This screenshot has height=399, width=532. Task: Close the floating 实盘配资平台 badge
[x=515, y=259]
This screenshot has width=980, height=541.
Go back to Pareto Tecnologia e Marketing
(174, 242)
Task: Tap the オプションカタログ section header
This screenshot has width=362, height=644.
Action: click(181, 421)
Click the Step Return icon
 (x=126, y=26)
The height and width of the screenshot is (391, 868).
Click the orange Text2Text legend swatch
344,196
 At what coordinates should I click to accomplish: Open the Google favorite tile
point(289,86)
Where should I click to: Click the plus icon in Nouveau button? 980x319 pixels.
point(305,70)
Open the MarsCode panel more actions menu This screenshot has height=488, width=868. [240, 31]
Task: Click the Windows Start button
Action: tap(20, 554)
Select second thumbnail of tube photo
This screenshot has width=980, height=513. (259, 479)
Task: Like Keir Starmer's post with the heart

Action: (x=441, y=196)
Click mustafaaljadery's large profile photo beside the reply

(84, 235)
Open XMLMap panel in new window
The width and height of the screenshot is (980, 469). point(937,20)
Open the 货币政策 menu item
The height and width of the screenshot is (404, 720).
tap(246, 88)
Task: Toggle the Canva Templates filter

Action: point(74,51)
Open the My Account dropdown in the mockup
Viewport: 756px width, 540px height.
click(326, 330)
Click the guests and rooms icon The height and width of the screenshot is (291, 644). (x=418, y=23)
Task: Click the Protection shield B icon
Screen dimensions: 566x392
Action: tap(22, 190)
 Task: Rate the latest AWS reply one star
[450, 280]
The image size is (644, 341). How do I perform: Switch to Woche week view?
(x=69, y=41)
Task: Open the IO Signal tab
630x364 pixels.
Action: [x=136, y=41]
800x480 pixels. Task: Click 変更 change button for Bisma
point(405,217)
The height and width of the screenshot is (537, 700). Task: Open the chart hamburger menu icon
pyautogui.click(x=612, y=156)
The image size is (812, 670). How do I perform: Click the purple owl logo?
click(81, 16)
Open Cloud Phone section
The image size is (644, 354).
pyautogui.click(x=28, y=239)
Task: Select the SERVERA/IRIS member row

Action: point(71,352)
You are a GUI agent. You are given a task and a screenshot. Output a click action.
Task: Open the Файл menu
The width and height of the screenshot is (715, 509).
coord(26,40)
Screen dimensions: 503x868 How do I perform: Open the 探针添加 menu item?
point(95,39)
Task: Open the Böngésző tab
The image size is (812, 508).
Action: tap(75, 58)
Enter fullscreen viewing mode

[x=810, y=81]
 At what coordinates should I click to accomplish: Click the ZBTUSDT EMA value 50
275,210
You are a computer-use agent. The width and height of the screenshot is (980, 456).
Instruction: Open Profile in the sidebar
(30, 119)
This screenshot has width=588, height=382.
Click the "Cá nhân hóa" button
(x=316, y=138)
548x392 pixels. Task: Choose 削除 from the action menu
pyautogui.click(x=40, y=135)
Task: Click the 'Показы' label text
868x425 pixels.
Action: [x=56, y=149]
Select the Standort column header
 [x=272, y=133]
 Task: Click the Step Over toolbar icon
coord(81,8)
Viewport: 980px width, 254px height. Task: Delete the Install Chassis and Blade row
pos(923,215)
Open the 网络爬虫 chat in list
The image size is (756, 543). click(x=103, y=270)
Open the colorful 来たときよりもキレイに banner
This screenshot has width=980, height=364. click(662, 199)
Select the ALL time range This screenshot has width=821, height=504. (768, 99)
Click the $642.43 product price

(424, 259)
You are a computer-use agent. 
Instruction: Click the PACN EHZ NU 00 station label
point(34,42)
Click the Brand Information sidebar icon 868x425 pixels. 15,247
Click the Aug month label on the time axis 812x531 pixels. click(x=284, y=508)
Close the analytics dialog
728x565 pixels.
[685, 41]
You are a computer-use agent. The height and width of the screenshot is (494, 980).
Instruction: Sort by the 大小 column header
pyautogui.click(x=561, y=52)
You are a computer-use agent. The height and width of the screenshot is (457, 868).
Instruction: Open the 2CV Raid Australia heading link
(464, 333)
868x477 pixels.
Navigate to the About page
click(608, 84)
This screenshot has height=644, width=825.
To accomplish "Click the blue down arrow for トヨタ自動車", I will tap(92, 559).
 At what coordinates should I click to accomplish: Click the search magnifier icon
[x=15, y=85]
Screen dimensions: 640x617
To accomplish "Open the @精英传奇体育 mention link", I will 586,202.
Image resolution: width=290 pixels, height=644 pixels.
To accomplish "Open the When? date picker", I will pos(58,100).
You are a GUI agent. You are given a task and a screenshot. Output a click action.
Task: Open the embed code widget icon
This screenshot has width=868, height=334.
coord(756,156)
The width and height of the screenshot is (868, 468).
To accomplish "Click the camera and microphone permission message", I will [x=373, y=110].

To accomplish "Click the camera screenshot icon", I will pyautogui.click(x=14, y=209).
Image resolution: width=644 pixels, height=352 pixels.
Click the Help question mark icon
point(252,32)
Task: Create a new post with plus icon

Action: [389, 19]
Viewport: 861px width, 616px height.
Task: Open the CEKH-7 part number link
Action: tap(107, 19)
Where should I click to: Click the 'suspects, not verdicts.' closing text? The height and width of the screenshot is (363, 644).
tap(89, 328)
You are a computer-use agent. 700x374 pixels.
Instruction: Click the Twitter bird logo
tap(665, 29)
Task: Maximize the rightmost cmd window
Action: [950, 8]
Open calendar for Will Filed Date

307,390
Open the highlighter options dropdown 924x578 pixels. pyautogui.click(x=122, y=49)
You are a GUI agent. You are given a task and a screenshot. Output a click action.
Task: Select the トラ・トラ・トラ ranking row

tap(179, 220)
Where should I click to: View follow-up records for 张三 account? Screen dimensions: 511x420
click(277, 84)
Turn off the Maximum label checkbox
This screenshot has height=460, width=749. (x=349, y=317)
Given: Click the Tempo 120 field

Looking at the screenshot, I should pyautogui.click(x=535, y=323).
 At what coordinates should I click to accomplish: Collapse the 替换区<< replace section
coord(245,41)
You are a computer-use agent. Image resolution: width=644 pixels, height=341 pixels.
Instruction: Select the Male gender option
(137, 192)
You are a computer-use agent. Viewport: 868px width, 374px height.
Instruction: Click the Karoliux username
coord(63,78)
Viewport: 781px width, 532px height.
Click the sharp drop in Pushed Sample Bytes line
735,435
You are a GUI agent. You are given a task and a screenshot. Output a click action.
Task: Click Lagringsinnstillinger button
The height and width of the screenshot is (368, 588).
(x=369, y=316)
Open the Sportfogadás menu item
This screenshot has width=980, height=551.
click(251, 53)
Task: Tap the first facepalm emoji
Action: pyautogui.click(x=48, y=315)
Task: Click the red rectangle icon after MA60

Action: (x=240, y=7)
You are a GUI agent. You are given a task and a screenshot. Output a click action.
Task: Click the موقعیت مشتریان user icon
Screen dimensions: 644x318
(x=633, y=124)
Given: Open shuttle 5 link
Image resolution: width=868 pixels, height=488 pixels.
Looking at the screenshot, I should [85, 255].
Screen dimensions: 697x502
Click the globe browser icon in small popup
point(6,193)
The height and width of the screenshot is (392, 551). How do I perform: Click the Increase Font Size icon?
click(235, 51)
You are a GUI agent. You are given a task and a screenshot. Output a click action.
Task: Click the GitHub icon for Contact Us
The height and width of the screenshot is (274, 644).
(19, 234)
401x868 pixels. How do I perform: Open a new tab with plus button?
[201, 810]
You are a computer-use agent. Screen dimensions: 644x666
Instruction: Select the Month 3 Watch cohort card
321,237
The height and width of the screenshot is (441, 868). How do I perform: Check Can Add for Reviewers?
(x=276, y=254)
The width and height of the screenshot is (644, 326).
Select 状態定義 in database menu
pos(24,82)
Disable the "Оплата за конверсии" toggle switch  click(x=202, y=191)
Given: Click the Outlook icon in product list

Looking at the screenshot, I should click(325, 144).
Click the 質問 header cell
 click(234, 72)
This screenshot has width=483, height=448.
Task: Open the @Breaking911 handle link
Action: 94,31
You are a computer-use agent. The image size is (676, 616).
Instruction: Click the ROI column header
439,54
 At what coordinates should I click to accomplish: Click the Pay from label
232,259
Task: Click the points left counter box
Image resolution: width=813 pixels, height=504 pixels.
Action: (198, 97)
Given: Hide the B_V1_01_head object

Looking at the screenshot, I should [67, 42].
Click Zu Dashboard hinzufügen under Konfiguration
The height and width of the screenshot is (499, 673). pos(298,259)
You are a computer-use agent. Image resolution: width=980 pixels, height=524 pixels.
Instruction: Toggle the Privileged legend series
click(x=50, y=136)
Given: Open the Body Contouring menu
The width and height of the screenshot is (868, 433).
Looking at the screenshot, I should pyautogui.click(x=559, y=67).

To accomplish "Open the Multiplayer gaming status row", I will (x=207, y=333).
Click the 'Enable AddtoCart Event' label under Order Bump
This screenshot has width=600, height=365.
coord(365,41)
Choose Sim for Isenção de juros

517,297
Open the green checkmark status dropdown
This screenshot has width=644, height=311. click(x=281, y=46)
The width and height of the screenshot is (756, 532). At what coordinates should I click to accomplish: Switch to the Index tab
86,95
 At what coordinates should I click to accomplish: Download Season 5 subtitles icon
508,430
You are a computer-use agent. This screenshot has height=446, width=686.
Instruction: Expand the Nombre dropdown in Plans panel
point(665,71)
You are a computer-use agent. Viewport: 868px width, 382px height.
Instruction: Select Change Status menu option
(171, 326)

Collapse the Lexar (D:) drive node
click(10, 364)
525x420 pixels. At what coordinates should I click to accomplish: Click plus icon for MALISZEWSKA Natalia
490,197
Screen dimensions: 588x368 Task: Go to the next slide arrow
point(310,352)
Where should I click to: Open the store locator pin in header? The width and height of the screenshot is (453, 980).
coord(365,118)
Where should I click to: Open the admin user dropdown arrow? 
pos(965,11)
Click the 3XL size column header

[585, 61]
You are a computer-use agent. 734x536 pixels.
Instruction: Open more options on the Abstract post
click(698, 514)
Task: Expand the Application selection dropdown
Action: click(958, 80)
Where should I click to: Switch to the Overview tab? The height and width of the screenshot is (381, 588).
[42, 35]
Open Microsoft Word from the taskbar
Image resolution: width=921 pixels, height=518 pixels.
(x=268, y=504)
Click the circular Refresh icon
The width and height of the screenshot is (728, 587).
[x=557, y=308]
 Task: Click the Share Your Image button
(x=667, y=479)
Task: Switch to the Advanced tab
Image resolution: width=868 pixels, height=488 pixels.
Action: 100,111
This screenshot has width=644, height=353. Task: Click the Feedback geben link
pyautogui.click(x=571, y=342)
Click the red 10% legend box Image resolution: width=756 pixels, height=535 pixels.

- **Task directions**: Each line in the records above with "camera" must be returned.

- **Solution for this task**:
To accomplish "Click the camera and microphone permission message", I will [x=373, y=110].
To accomplish "Click the camera screenshot icon", I will pyautogui.click(x=14, y=209).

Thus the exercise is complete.